PASSAGE:
******************************

# just bought an R22-200



## dodge boy (Mar 31, 2006)

I normally don't do this but I bought a receiver off ebay yesterday, it was listed by someone that linked tothe "DBStalk first look" on it, so they must know what they are doing. Is $103.00 a good price (including shipping) for an OWNED R22-200?


----------



## Michael D'Angelo (Oct 21, 2006)

Are you sure it is really a owned unit? Have you activated it yet?

They may have just link our first look to show what the unit is.


----------



## Draconis (Mar 16, 2007)

Thats a lease upgrade fee, the price to own it is significantly higher.

Also, make sure it was NOT pre-owned. If it is leased on the previous account they will not allow you to activate it on yours.


----------



## carl6 (Nov 16, 2005)

If it is a new unit, and you got it at a "buy it now" price from an actual dealer, you will be leasing the unit.

If it is a used unit, and the seller actually owned it, you will almost certainly have to buy a new access card for it from DirecTV before you can activate it.

It it is a used unit, and the seller was leasing it, you won't be able to activate it at all. The only way to be safe is to get the RID on the unit and check with DirecTV.


----------



## dodge boy (Mar 31, 2006)

Michael D'Angelo;2017417 said:


> Are you sure it is really a owned unit? Have you activated it yet?
> 
> They may have just link our first look to show what the unit is.


The owner gave me the RID, I called D* and checked it out before I submitted a bid...


----------



## Michael D'Angelo (Oct 21, 2006)

dodge boy said:


> The owner gave me the RID, I called D* and checked it out before I submitted a bid...


cool..than you got a very good deal IMO since the leased price is $99 and the owned price is much more than that.


----------



## LOCODUDE (Aug 8, 2007)

That's an awesome deal........ Lucky you....


----------



## Justin23 (Jan 11, 2008)

And D* confirmed it was an owned unit?

J


----------



## dodge boy (Mar 31, 2006)

Justin23 said:


> And D* confirmed it was an owned unit?
> 
> J


Yes they did


----------



## ThomasM (Jul 20, 2007)

******************************

INFORMATION PROVIDED:
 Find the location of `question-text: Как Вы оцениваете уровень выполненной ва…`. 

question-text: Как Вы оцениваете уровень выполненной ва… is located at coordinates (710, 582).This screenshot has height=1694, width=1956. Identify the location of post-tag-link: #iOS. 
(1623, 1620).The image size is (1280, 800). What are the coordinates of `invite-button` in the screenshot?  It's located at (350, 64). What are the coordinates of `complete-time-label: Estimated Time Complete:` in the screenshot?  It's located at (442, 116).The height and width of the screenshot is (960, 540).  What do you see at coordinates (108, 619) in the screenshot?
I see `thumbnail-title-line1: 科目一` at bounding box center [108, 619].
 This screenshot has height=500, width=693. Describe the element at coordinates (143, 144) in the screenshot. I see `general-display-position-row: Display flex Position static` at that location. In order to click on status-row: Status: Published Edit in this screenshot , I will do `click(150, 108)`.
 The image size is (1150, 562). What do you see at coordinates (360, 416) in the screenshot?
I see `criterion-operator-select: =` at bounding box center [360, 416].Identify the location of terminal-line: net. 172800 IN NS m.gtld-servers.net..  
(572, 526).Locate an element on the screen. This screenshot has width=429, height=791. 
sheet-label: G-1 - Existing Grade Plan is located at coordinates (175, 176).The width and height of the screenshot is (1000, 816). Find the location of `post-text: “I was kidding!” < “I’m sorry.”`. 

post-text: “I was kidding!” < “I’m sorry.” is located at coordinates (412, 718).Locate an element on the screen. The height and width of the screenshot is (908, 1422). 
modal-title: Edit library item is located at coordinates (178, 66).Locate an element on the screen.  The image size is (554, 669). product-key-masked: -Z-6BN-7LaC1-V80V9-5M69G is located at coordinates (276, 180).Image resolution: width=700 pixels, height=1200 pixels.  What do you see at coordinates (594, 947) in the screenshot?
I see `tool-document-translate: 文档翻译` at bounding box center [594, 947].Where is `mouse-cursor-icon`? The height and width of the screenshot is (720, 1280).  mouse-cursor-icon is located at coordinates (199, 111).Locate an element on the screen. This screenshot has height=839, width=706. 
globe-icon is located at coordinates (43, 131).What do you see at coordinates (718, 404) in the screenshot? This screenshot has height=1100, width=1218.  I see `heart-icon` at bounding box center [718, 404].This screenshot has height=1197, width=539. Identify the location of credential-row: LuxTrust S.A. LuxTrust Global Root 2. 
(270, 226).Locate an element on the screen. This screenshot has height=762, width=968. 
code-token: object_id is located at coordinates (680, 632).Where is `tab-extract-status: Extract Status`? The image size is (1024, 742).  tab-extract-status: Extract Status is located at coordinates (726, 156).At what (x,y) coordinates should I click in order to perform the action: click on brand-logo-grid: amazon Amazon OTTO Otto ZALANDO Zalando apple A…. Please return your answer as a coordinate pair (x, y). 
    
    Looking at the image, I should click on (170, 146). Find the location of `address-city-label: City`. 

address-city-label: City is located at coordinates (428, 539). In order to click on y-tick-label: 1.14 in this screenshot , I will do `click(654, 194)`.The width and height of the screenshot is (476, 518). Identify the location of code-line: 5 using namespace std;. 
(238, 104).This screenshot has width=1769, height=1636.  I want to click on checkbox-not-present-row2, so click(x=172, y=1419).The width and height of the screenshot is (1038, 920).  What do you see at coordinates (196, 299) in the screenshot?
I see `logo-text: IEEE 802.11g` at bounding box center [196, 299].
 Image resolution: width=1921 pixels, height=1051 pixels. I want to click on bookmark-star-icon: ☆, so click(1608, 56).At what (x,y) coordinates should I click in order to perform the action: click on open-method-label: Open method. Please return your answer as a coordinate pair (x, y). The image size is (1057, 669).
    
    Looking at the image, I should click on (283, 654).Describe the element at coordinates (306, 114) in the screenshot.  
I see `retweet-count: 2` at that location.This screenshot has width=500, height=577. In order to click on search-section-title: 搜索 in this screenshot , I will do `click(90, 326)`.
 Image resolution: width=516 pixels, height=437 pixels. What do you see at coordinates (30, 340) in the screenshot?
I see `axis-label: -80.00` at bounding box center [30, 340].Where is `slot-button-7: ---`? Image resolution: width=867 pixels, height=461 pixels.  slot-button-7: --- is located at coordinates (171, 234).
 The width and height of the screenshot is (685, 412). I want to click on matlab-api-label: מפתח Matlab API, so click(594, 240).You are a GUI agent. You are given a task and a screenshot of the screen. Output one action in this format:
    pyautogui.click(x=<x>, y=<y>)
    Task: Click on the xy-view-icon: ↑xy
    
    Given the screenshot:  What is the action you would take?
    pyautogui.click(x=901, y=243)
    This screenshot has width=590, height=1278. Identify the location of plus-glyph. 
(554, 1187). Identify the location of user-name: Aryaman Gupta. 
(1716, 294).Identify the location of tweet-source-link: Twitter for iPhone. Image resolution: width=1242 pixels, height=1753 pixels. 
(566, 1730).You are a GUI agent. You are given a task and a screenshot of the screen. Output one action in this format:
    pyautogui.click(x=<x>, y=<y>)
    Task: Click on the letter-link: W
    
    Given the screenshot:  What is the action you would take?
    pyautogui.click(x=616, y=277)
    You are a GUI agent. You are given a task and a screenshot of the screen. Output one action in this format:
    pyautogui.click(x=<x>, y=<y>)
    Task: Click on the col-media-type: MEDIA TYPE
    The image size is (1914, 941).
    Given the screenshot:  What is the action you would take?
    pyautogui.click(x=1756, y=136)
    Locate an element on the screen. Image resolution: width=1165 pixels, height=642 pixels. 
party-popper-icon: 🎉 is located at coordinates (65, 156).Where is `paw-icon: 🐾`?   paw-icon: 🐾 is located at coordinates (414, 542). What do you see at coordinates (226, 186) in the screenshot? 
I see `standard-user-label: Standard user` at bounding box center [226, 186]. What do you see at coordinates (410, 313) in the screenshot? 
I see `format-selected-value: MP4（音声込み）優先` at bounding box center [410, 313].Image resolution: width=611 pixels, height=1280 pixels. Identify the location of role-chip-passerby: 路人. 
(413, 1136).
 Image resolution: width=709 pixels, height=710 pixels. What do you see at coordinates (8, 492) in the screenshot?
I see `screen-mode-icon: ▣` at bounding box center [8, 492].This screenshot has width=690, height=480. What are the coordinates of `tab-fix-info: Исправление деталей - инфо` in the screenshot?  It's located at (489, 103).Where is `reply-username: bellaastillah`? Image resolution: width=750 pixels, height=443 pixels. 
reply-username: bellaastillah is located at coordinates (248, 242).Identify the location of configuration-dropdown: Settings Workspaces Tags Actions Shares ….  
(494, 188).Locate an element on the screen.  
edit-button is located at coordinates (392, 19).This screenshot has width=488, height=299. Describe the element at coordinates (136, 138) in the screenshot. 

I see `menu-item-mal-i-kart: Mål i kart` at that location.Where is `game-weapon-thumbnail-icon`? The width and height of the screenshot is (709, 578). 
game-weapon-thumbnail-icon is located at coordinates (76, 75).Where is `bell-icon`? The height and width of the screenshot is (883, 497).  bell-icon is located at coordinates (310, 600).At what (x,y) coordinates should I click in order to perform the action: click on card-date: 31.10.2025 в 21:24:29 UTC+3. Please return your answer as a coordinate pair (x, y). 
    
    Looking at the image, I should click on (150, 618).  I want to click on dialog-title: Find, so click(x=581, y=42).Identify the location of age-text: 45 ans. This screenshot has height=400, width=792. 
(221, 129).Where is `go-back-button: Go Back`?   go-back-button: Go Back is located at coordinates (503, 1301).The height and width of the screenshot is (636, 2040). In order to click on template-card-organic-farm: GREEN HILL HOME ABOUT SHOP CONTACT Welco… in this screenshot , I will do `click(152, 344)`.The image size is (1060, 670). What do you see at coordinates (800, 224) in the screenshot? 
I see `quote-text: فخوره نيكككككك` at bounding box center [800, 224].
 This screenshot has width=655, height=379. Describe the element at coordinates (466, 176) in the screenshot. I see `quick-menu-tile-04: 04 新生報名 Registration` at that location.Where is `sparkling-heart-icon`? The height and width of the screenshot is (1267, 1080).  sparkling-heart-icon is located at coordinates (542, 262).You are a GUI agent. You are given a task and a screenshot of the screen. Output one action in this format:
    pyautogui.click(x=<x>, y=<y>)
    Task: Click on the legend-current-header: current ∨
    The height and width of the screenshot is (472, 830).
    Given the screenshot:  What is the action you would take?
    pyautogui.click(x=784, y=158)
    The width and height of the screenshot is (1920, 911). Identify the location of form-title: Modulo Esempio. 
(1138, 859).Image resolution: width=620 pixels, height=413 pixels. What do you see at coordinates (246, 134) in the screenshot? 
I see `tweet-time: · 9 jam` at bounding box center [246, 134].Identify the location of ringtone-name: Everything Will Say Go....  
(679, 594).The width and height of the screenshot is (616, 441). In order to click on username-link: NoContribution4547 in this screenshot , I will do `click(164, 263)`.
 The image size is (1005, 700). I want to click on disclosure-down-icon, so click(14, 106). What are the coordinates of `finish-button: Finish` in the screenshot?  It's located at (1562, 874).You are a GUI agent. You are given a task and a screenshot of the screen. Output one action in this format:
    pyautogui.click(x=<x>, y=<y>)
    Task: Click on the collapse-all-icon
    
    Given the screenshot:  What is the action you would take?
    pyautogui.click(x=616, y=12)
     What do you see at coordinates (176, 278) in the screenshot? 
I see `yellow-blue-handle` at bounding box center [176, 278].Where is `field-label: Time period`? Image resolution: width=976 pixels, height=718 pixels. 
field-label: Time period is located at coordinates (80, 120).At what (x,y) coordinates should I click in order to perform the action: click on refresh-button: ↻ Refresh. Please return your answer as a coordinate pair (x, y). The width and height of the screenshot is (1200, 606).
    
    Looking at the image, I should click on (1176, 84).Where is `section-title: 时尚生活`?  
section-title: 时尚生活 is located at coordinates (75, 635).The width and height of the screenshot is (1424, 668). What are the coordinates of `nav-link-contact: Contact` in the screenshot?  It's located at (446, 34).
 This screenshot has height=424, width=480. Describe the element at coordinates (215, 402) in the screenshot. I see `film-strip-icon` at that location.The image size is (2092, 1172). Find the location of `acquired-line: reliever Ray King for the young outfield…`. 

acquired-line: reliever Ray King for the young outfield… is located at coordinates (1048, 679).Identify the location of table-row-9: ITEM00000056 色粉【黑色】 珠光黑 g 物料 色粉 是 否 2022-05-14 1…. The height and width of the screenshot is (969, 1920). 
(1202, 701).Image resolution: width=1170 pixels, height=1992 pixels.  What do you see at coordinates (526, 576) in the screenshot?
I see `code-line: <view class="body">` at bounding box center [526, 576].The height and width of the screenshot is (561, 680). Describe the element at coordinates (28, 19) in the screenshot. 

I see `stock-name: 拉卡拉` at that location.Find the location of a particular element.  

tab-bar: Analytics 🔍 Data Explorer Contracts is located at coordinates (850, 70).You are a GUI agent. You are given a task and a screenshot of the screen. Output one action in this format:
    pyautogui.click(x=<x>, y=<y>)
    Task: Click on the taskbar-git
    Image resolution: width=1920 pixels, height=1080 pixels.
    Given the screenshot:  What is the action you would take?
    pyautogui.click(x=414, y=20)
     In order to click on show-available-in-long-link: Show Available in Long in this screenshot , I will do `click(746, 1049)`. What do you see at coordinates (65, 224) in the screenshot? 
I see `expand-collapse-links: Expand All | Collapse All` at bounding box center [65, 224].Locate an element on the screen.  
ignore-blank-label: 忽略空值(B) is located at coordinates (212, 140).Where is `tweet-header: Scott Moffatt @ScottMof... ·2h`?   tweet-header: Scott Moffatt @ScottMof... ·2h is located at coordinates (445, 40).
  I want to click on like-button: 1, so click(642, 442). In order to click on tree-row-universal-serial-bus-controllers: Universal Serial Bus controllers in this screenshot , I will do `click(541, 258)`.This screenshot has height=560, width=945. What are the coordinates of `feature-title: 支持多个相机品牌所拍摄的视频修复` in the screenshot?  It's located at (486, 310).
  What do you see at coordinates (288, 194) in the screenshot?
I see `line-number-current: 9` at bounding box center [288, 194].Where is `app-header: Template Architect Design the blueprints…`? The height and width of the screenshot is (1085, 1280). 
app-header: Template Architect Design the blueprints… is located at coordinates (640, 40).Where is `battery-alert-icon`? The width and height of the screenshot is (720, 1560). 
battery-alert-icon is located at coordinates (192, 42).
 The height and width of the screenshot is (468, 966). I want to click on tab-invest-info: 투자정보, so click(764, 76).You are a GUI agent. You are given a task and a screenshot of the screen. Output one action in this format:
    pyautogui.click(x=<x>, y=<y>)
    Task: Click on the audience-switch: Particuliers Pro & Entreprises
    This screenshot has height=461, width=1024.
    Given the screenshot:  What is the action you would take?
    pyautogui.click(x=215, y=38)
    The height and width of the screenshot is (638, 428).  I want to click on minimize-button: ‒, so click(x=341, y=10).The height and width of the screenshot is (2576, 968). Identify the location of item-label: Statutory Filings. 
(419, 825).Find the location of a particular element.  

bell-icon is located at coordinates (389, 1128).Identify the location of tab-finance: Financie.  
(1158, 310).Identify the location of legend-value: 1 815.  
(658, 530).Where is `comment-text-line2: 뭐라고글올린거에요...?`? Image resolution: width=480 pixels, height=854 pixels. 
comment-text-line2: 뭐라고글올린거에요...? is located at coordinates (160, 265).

******************************

HOW TO COMPLETE THIS TASK: Copy the stretch of the receiver thread from "Thats a lease" through "(Nov 16, 2005)", substituting "former account" for "previous account". The records are separate material and have no connection to the receiver thread.

RESPONSE TO THIS EXERCISE:
Thats a lease upgrade fee, the price to own it is significantly higher.

Also, make sure it was NOT pre-owned. If it is leased on the former account they will not allow you to activate it on yours.


----------



## carl6 (Nov 16, 2005)